The county town of Northumberland, delightfully situated amid beautiful scenery, on the south bank of the river, from which it derives its name, 5 miles from the German Ocean, and has a station three miles west from Alnmouth Junction station on the North-eastern railway.
The Common council and Freemen of the town support a large classical mathematical and commercial school: the Town Hall, anciently called the ‘Tollbooth’ (west of the Market Place), weigh House and a public clock. They also agreed to spend no less than £3500 on education. The freemen consist of ten companies, viz: - Cordwainers, Skinners and Glovers, Merchants, Tanners, Weavers, Blacksmiths, Butchers, Joiners, Tailors and coopers.
Large sums of money have been expended on sewage and water supplies for the District. They have also erected an isolation hospital and public slaughter houses. An abundant supply of good water is brought from Tuffy’s well, a distance of about 3 miles and from Rugley springs and water is carried into all the houses. A gas company was first formed in 1825, with works in Cannongate and a new works on South Road. There is an electric power station, both for lighting and motor power.
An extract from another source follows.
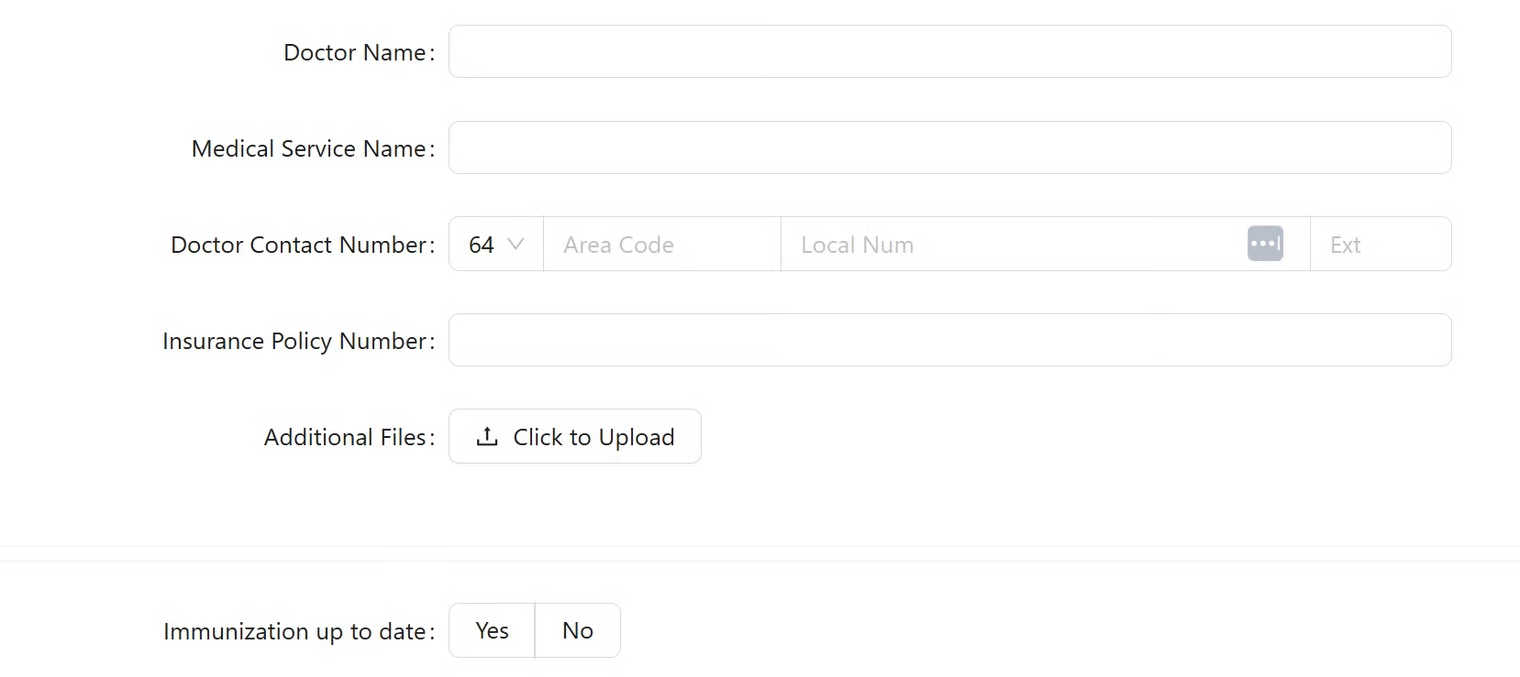Click the Additional Files label

(x=345, y=438)
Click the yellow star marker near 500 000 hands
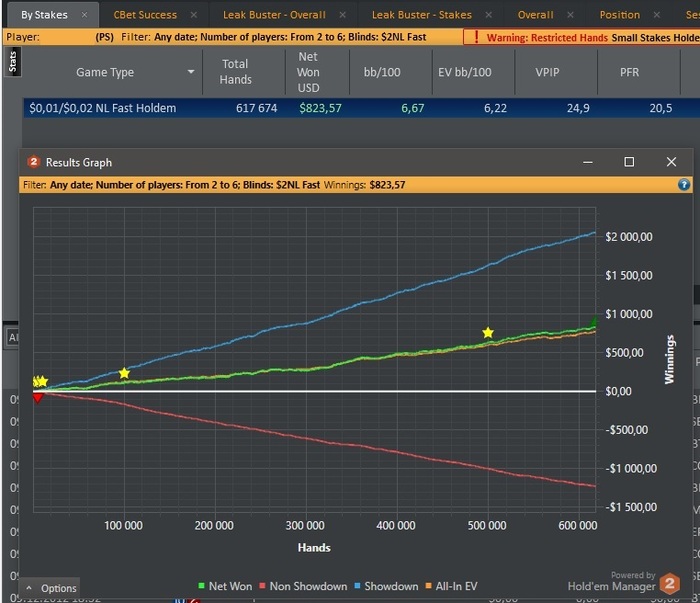Image resolution: width=700 pixels, height=603 pixels. 488,333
The assembly rooms consists of an open colonnade surrounds the lower stage. The Corn Exchange which lies off the main street was opened in 1862 is also used for concerts, theatricals and public meetings.
The County Police Station is in Green Bat was erected in 1807 and contains cells and separate yards for the prisoners.
The Savings Bank, in St Michael’s Lane was established in 1816. Lloyd’s Bank Limited occupies premises in Bondgate. The Scientific and Mechanical Institution, founded in 1824, occupies premises in Percy Street. The library contains a library and a billiard room.
The Alnwick Baths and Wash houses and Laundry in Clayport street, were built in 1874
The Pinfold, or Pound, is an oval green enclosure fenced in by a stone wall and situated at the east end of Green Bat. It belongs to the Corporation who appoint a keeper.
Alnwick is the headquarters of the 7th Territorial Force of the Northumberland Fusiliers. Their headquarters is the drill hall at the back of Fenkle Street.
The town is well built, the houses and public buildings being chiefly constructed of freestone and many of them are of considerable elegance; the streets are spacious and well-paved, which are served with a considerable number of pants.
The trade of the town is chiefly dependant upon the surrounding agricultural district and the wealthy families in the neighbourhood. There are two tobacco and snuff manufactories and several breweries and corn mills.
The market is held every Saturday and the hiring fairs usually the first week in March, first Monday in May and the first Saturday in November.